- [What the task asks] Exactly the lines from the first line of the listing through the line containing "Написать нам (51, 2379)" should appear in the output, unchanged.

※ ※ ※

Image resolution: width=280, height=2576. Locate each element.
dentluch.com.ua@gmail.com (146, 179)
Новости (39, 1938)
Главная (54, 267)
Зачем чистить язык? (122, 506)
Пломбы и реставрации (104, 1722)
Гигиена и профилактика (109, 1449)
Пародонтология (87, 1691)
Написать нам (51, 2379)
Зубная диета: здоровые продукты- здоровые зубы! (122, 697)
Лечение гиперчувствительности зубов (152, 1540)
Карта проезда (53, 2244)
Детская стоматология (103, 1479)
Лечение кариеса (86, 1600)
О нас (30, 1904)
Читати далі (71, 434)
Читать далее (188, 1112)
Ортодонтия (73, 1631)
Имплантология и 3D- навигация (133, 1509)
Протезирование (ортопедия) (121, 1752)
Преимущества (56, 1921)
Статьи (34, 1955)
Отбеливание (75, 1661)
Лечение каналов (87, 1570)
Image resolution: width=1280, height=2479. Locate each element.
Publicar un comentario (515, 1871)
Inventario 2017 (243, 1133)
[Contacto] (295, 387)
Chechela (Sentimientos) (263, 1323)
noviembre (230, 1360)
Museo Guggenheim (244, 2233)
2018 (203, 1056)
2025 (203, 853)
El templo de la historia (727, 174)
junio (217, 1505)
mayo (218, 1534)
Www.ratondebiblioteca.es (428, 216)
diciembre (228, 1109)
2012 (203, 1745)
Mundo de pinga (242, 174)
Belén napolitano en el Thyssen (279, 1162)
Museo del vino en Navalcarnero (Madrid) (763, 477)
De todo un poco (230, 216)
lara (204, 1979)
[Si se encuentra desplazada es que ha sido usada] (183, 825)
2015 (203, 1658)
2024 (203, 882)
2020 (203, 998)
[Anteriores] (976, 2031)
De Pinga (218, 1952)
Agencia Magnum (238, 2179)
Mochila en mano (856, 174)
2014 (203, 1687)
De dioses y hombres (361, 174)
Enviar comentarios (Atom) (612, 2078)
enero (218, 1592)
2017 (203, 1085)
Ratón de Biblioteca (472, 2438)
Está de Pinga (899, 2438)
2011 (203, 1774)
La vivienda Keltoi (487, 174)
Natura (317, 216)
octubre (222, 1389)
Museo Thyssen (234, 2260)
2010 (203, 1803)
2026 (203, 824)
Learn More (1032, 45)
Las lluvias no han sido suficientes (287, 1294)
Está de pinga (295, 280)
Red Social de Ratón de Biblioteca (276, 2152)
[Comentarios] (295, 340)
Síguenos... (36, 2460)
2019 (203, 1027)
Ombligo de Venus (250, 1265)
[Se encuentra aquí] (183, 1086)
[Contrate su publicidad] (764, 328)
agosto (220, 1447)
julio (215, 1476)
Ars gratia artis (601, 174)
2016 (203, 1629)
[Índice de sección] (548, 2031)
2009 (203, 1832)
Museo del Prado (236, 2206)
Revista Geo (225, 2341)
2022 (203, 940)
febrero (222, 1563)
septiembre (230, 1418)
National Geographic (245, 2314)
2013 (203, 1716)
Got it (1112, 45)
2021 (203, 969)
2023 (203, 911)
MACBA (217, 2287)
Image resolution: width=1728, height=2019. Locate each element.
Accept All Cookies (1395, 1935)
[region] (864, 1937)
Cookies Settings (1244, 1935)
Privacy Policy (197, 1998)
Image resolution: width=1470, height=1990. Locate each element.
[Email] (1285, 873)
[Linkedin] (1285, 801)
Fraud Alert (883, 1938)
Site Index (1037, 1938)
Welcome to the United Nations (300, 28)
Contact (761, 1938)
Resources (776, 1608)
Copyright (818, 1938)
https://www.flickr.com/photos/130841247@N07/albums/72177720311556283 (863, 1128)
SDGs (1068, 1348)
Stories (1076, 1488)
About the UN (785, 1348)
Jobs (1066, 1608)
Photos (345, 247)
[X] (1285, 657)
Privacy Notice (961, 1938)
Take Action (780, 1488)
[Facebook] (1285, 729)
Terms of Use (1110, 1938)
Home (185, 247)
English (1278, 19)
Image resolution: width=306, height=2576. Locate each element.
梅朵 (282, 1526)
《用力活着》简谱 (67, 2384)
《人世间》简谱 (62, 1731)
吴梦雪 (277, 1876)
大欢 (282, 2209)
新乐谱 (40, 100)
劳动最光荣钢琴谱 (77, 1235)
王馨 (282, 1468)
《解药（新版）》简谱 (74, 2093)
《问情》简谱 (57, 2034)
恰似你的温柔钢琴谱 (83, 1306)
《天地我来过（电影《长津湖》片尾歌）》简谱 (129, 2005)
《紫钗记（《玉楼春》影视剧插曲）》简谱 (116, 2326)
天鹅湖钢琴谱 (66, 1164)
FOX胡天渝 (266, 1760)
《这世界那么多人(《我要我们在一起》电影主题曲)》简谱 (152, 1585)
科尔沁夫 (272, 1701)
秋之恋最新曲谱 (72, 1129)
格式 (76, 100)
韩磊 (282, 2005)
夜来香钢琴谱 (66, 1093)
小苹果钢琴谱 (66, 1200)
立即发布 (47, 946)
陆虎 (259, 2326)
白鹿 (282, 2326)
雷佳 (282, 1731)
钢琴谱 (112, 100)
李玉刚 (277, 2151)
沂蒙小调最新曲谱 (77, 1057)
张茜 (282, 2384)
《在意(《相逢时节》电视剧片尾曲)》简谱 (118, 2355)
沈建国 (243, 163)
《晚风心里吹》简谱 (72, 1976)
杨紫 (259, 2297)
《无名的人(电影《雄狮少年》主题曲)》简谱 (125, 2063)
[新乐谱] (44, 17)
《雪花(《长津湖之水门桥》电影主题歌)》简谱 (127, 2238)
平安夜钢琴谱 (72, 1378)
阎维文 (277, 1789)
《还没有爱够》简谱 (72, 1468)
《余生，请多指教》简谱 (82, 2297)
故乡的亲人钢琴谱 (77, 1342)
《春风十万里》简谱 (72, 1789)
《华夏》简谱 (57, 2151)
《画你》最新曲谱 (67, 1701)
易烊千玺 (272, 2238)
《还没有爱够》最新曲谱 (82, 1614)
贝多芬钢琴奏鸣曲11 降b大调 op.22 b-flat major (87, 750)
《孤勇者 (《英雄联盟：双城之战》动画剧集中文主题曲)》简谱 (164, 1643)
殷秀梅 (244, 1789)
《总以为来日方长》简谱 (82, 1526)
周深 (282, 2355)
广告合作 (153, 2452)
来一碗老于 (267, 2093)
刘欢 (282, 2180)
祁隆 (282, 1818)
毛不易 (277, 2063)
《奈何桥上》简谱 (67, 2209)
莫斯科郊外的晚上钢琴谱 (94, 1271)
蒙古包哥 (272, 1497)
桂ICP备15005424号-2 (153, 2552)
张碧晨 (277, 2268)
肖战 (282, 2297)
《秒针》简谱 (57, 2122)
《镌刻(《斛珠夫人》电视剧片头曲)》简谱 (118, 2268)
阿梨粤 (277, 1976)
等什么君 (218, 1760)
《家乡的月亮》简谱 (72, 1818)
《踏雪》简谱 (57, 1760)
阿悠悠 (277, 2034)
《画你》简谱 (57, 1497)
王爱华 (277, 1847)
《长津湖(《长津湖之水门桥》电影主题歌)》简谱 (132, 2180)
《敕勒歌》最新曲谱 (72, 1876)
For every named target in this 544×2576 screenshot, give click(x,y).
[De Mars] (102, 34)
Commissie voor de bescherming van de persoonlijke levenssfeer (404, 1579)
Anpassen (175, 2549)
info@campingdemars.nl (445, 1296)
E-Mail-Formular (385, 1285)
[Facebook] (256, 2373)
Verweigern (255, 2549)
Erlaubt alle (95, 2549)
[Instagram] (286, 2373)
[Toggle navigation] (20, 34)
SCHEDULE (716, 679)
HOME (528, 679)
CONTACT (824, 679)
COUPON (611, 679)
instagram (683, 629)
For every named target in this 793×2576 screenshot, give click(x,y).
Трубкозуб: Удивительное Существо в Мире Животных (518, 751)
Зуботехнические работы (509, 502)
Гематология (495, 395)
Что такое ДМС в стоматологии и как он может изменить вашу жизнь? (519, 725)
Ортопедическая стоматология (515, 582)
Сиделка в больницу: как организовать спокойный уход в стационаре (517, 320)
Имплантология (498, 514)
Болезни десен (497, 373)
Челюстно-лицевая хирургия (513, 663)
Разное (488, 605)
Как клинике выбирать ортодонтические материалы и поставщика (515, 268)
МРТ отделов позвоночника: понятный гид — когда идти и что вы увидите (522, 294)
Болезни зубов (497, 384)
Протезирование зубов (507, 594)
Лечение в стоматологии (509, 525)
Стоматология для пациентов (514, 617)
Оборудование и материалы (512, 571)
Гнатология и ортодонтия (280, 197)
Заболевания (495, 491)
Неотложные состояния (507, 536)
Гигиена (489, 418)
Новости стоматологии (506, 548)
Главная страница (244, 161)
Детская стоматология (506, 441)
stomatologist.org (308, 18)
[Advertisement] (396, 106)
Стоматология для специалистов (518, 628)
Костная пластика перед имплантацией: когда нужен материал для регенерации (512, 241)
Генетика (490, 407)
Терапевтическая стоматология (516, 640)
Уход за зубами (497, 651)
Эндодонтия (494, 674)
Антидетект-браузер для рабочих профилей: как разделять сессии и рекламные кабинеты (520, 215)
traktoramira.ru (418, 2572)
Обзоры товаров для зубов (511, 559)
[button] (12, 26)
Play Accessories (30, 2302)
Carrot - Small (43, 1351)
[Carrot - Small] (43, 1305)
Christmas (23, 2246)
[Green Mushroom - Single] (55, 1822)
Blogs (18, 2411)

※ ※ ※

- [Exercise response]
Image resolution: width=280, height=2576. Locate each element.
dentluch.com.ua@gmail.com (146, 179)
Новости (39, 1938)
Главная (54, 267)
Зачем чистить язык? (122, 506)
Пломбы и реставрации (104, 1722)
Гигиена и профилактика (109, 1449)
Пародонтология (87, 1691)
Написать нам (51, 2379)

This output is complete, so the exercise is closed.